_Records provided_.
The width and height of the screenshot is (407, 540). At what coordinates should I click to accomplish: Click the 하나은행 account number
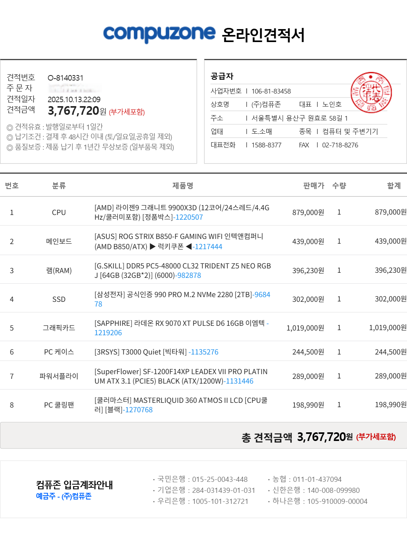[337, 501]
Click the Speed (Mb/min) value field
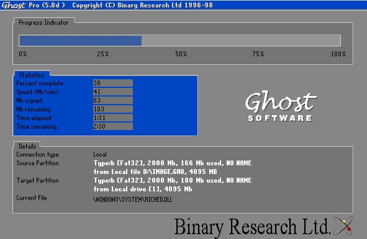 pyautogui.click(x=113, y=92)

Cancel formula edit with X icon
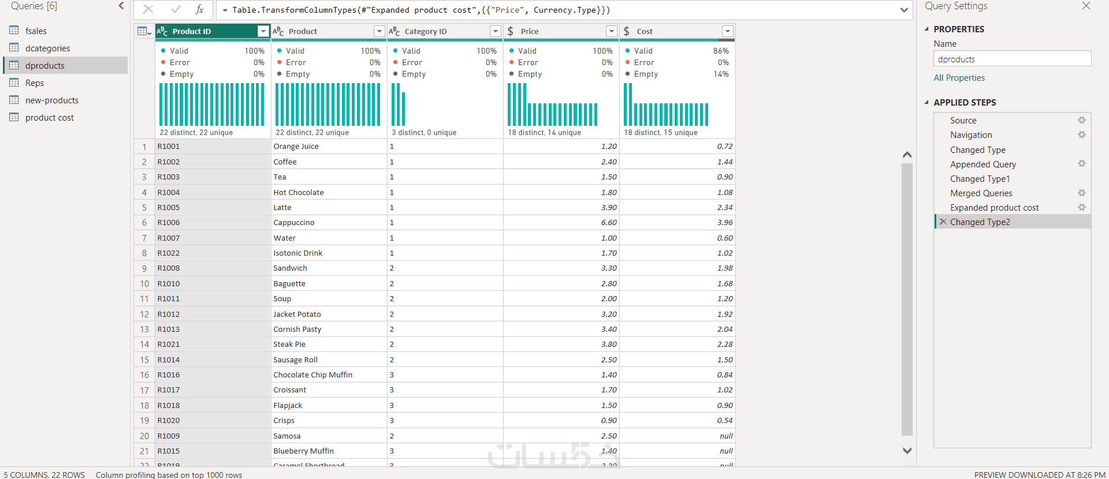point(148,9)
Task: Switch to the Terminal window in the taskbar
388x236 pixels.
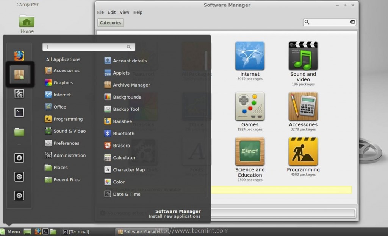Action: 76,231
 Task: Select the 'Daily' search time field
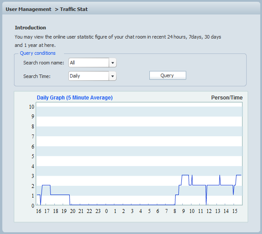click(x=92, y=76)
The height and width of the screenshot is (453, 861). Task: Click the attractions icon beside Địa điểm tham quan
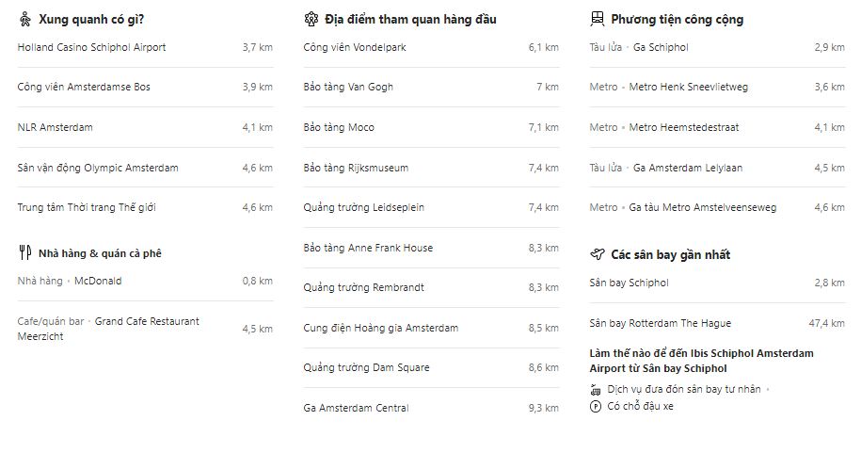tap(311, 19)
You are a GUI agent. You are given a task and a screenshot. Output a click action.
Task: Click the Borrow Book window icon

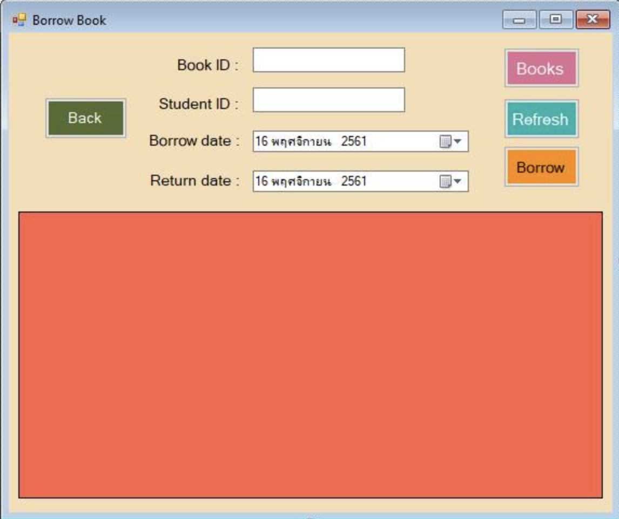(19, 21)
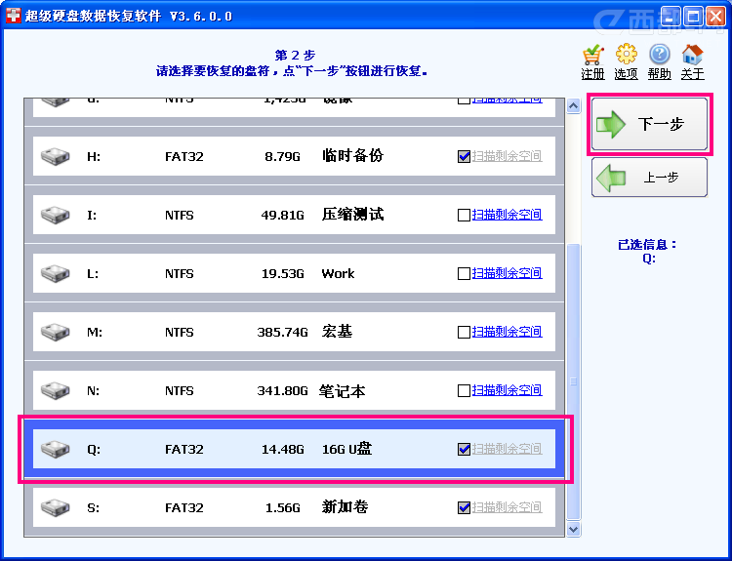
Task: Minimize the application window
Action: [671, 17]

==

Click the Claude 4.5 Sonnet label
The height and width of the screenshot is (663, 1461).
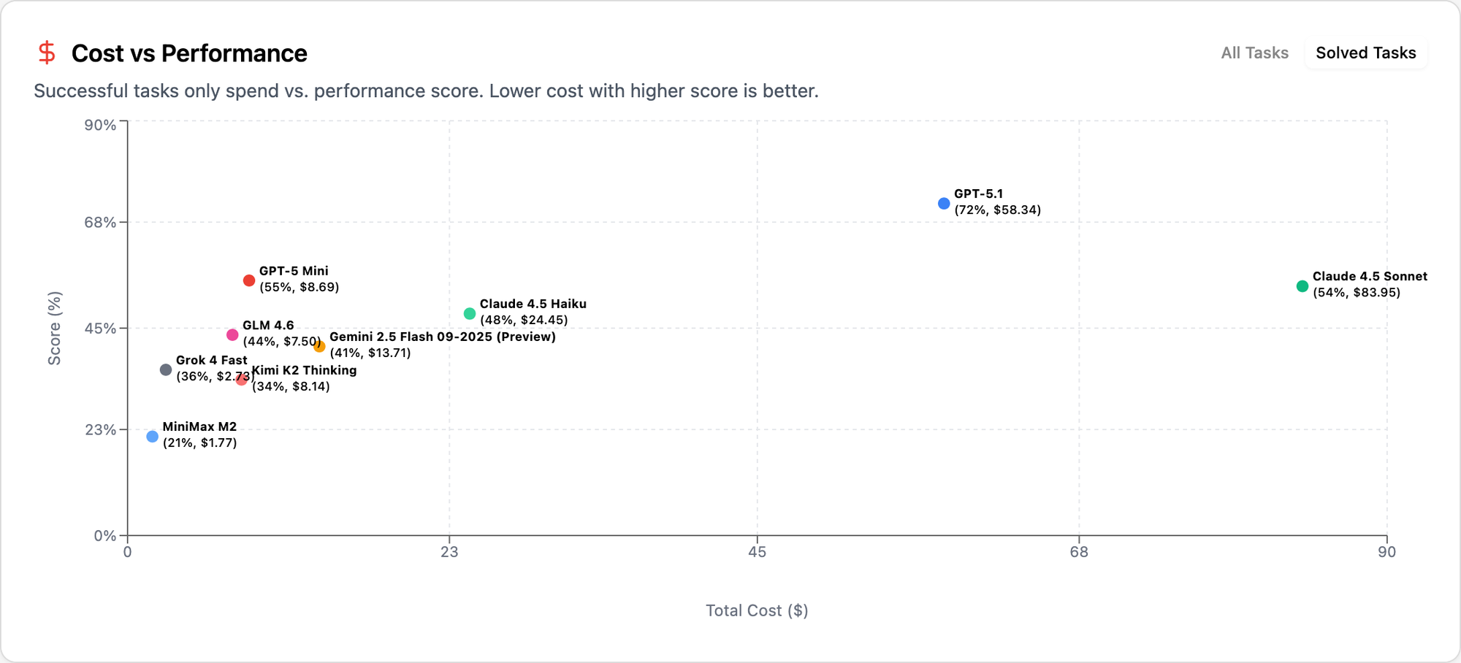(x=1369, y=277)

_How to complete this task_. Reproduce the entries exactly, from the line with "Task: Select the 'Daily' search time field" to the line with "You are a GUI", both lines included, keeping no pictures.

_Task output_.
 Task: Select the 'Daily' search time field
click(x=92, y=76)
The height and width of the screenshot is (453, 861). Task: Click the attractions icon beside Địa điểm tham quan
tap(311, 19)
You are a GUI agent. You are given a task and a screenshot. Output a click action.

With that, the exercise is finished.